Best for: prototype, any decimation rate, single-stage simplicity.
Architecture B — Halfband → DDC (complex input)
CF32 in ──► HB ÷2 ──► NCO ──► DPMFS (0.4/0.6, M=3 N=19, rate 2r) ──► CF32 out
The halfband (N=19, 60 dB) decimates by 2 first. The DPMFS then runs on half the samples at twice the effective rate (same filter coefficients, same total output rate).
The halfband cost (~427 MSa/s for N=19) is far below the DPMFS cost, so the pipeline time is dominated by DPMFS work on N/2 input samples.
Best for: complex IQ input, decimation ≥ 2×. Dominant choice.
Architecture C — DDC (wide-band) → Halfband
CF32 in ──► NCO ──► DPMFS (0.2/0.8, M=3 N=7, rate 2r) ──► HB ÷2 ──► CF32 out
A 0.2/0.8 DPMFS (3× wider transition band) needs only N=7 taps instead of N=19. But it runs at rate 2r — double the output — and those extra samples must pass through the halfband.
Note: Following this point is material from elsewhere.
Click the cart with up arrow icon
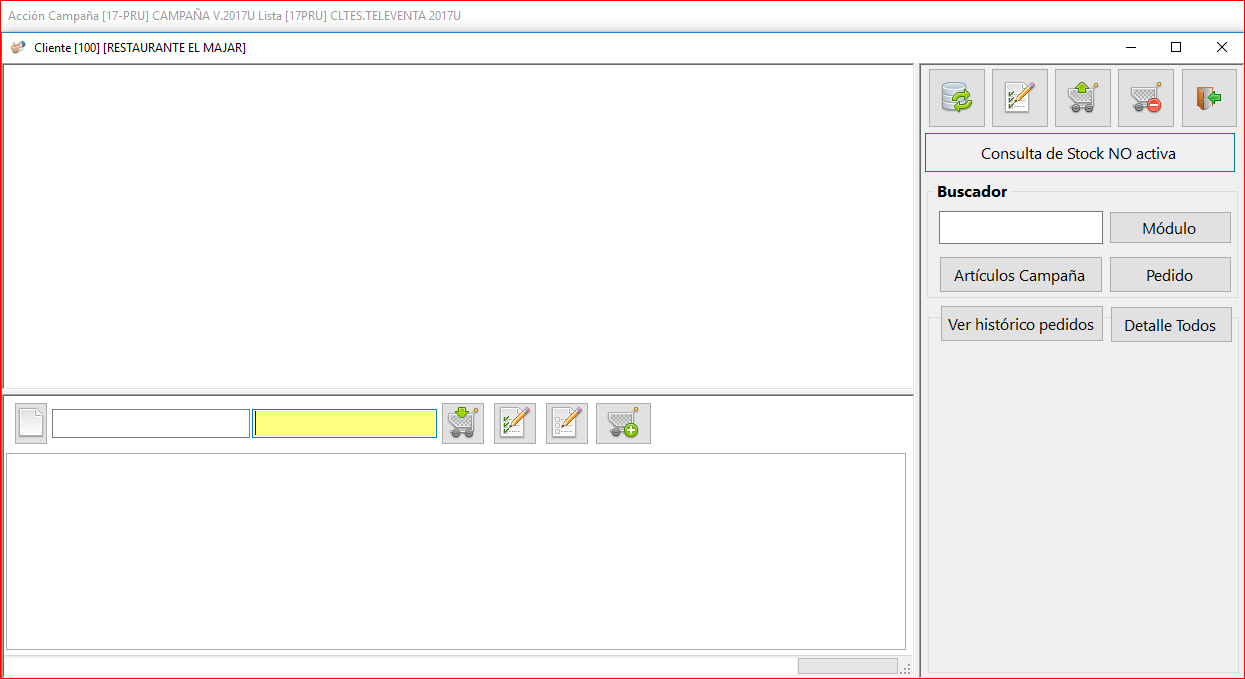Viewport: 1245px width, 679px height. (x=1083, y=98)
The wider intermediate buffer erases the tap-count savings in practice.
MAC analysis (per input sample):
Architecture A 0.4/0.6 at r: (M+1) × N × r = 4 × 19 × r = 76·r
Architecture C 0.2/0.8 at 2r: (M+1) × N × 2r = 4 × 7 × 2r = 56·r
─ 26 % fewer MACs
… but memory traffic for 2× intermediate buffer negates the saving.
Best for: not recommended over Architecture B for complex input.
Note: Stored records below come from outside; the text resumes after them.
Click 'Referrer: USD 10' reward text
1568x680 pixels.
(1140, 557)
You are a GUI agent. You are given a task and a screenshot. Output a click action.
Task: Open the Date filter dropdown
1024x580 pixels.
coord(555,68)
Architecture D — Real input: NCO → HB → DPMFS
Real in ──► NCO ──► HB ÷2 ──► DPMFS (0.4/0.6, M=3 N=19, rate 2r) ──► CF32 out
When the ADC produces real samples (not complex IQ), the DDC chain is different in two important ways.
NCO is 2× cheaper
| Input type | NCO multiply | MACs/sample |
|---|---|---|
| Complex IQ | (I+jQ)(cos+j·sin) | 4 mul + 2 add |
| Real | x·cos + j·x·sin | 2 mul |
The NCO must come first to convert real → complex.
HB does dual duty: decimation + image rejection
A real input signal has conjugate-symmetric spectrum: X(−f) = X*(f). After NCO mixing at frequency f_n, the desired signal lands at DC but a mirror image appears at −2f_n. The halfband's stopband (≥ 3·fs/8 for a standard 60 dB Kaiser design) naturally covers this image whenever f_n > fs/8, which is almost always satisfied. No separate image-rejection filter is needed.
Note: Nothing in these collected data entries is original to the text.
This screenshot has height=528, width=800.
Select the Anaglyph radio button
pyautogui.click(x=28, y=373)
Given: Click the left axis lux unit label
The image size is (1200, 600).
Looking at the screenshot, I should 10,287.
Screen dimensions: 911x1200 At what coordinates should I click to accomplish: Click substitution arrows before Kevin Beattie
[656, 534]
For complex IQ input there is no real-input image — HB is only decimating. For real input it is decimating and filtering, which means the stage always earns its keep regardless of decimation rate.
Additional 2× saving in the HB (not yet implemented)
After the NCO, the I and Q channels are independently real:
I[n] = x[n] · cos(2πf_n·n)
Q[n] = x[n] · sin(2πf_n·n)
Applying the complex HB to this pair is identical to running two separate real halfbands. A real halfband costs N/4 MACs per output sample (halfband symmetry reduces N taps to N/2 effective, pre-summing reduces again to N/4).
Complex HB on general IQ: 2 × (N/2) real MACs = N MACs/output
Two real HBs on NCO(real) output: 2 × (N/4) real MACs = N/2 MACs/output
─ 2× cheaper
This optimisation requires a dp_hbdecim_r2cf32_t variant (real-pair
input, complex output) that does not yet exist in the library.
Architecture D2 — Real input: zero-multiply band capture + fine NCO
Real in ──► Modified HB (fs/4 shift embedded) ──► Fine NCO (at fs/2) ──► DPMFS ──► CF32 out
zero extra multiplications arbitrary carrier tune
entire [0, fs/4] band preserved 1 MAC per original input sample
This is the optimal architecture for any real ADC input, not a special case. It beats Architecture D in two places simultaneously and requires no fixed IF.
Step 1 — Band capture: real → complex via modified halfband
Mixing by fs/4 then decimating by 2 is a lossless real-to-complex
conversion. A real signal at sample rate fs has its unique content in
[0, fs/2]; the fs/4 shift maps [0, fs/4] to [−fs/4, +fs/4], and
the halfband passes the whole thing. No information is discarded —
every carrier in [0, fs/4] is present in the complex output at fs/2.
The fs/4 mix multiplies by:
e^{−j·(π/2)·n} = { 1, −j, −1, +j, 1, −j, −1, +j, … }
No multiplications — only sign negations.
Embedding in the halfband (no extra coefficient loads)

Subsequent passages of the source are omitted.